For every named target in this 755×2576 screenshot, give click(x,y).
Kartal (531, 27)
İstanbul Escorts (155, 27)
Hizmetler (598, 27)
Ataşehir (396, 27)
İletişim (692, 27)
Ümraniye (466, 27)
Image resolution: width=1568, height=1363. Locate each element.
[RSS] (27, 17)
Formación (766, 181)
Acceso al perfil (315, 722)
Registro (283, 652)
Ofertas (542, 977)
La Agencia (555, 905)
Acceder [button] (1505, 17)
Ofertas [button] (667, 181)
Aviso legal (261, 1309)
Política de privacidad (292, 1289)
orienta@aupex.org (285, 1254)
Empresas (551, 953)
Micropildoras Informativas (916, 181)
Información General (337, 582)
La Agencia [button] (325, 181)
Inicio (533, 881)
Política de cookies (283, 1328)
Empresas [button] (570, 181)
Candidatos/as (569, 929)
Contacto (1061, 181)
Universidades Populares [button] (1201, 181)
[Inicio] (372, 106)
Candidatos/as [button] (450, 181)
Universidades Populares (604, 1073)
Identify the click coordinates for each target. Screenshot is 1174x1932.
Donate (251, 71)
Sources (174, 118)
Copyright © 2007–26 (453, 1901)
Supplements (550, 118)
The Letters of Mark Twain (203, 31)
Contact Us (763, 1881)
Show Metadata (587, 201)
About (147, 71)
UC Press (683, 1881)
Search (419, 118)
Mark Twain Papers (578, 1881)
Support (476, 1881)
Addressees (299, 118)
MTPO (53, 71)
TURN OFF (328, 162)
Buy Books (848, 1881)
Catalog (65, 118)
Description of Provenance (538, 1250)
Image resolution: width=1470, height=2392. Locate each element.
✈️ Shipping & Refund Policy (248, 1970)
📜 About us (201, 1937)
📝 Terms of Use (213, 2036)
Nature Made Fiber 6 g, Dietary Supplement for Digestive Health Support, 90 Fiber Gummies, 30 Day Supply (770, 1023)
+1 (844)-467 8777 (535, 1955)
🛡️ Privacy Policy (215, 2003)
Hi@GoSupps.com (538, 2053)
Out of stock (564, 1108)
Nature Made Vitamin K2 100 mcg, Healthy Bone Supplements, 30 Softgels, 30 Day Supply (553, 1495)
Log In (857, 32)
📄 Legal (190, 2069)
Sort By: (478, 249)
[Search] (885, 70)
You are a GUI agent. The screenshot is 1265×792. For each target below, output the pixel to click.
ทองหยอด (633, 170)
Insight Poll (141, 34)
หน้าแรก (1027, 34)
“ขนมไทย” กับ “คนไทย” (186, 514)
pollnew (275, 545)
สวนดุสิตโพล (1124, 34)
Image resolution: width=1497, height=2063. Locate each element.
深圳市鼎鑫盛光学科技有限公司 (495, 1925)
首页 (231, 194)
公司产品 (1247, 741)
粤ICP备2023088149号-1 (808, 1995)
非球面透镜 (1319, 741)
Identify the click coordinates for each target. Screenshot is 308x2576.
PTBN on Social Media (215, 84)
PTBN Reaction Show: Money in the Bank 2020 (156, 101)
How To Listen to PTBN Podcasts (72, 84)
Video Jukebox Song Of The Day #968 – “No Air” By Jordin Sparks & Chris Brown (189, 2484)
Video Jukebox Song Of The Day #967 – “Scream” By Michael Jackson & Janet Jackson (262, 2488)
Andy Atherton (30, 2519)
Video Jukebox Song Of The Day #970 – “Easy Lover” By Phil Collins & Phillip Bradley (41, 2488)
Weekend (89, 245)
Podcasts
——————————
## To be done
Render every line of the listing above as a JSON array of strings, one string per line, and omit any blank lines.

## Task answer
[
  "For every named target in this 755×2576 screenshot, give click(x,y).",
  "Kartal (531, 27)",
  "İstanbul Escorts (155, 27)",
  "Hizmetler (598, 27)",
  "Ataşehir (396, 27)",
  "İletişim (692, 27)",
  "Ümraniye (466, 27)",
  "Image resolution: width=1568, height=1363. Locate each element.",
  "[RSS] (27, 17)",
  "Formación (766, 181)",
  "Acceso al perfil (315, 722)",
  "Registro (283, 652)",
  "Ofertas (542, 977)",
  "La Agencia (555, 905)",
  "Acceder [button] (1505, 17)",
  "Ofertas [button] (667, 181)",
  "Aviso legal (261, 1309)",
  "Política de privacidad (292, 1289)",
  "orienta@aupex.org (285, 1254)",
  "Empresas (551, 953)",
  "Micropildoras Informativas (916, 181)",
  "Información General (337, 582)",
  "La Agencia [button] (325, 181)",
  "Inicio (533, 881)",
  "Política de cookies (283, 1328)",
  "Empresas [button] (570, 181)",
  "Candidatos/as (569, 929)",
  "Contacto (1061, 181)",
  "Universidades Populares [button] (1201, 181)",
  "[Inicio] (372, 106)",
  "Candidatos/as [button] (450, 181)",
  "Universidades Populares (604, 1073)",
  "Identify the click coordinates for each target. Screenshot is 1174x1932.",
  "Donate (251, 71)",
  "Sources (174, 118)",
  "Copyright © 2007–26 (453, 1901)",
  "Supplements (550, 118)",
  "The Letters of Mark Twain (203, 31)",
  "Contact Us (763, 1881)",
  "Show Metadata (587, 201)",
  "About (147, 71)",
  "UC Press (683, 1881)",
  "Search (419, 118)",
  "Mark Twain Papers (578, 1881)",
  "Support (476, 1881)",
  "Addressees (299, 118)",
  "MTPO (53, 71)",
  "TURN OFF (328, 162)",
  "Buy Books (848, 1881)",
  "Catalog (65, 118)",
  "Description of Provenance (538, 1250)",
  "Image resolution: width=1470, height=2392. Locate each element.",
  "✈️ Shipping & Refund Policy (248, 1970)",
  "📜 About us (201, 1937)",
  "📝 Terms of Use (213, 2036)",
  "Nature Made Fiber 6 g, Dietary Supplement for Digestive Health Support, 90 Fiber Gummies, 30 Day Supply (770, 1023)",
  "+1 (844)-467 8777 (535, 1955)",
  "🛡️ Privacy Policy (215, 2003)",
  "Hi@GoSupps.com (538, 2053)",
  "Out of stock (564, 1108)",
  "Nature Made Vitamin K2 100 mcg, Healthy Bone Supplements, 30 Softgels, 30 Day Supply (553, 1495)",
  "Log In (857, 32)",
  "📄 Legal (190, 2069)",
  "Sort By: (478, 249)",
  "[Search] (885, 70)",
  "You are a GUI agent. The screenshot is 1265×792. For each target below, output the pixel to click.",
  "ทองหยอด (633, 170)",
  "Insight Poll (141, 34)",
  "หน้าแรก (1027, 34)",
  "“ขนมไทย” กับ “คนไทย” (186, 514)",
  "pollnew (275, 545)",
  "สวนดุสิตโพล (1124, 34)",
  "Image resolution: width=1497, height=2063. Locate each element.",
  "深圳市鼎鑫盛光学科技有限公司 (495, 1925)",
  "首页 (231, 194)",
  "公司产品 (1247, 741)",
  "粤ICP备2023088149号-1 (808, 1995)",
  "非球面透镜 (1319, 741)",
  "Identify the click coordinates for each target. Screenshot is 308x2576.",
  "PTBN on Social Media (215, 84)",
  "PTBN Reaction Show: Money in the Bank 2020 (156, 101)",
  "How To Listen to PTBN Podcasts (72, 84)",
  "Video Jukebox Song Of The Day #968 – “No Air” By Jordin Sparks & Chris Brown (189, 2484)",
  "Video Jukebox Song Of The Day #967 – “Scream” By Michael Jackson & Janet Jackson (262, 2488)",
  "Andy Atherton (30, 2519)",
  "Video Jukebox Song Of The Day #970 – “Easy Lover” By Phil Collins & Phillip Bradley (41, 2488)",
  "Weekend (89, 245)",
  "Podcasts"
]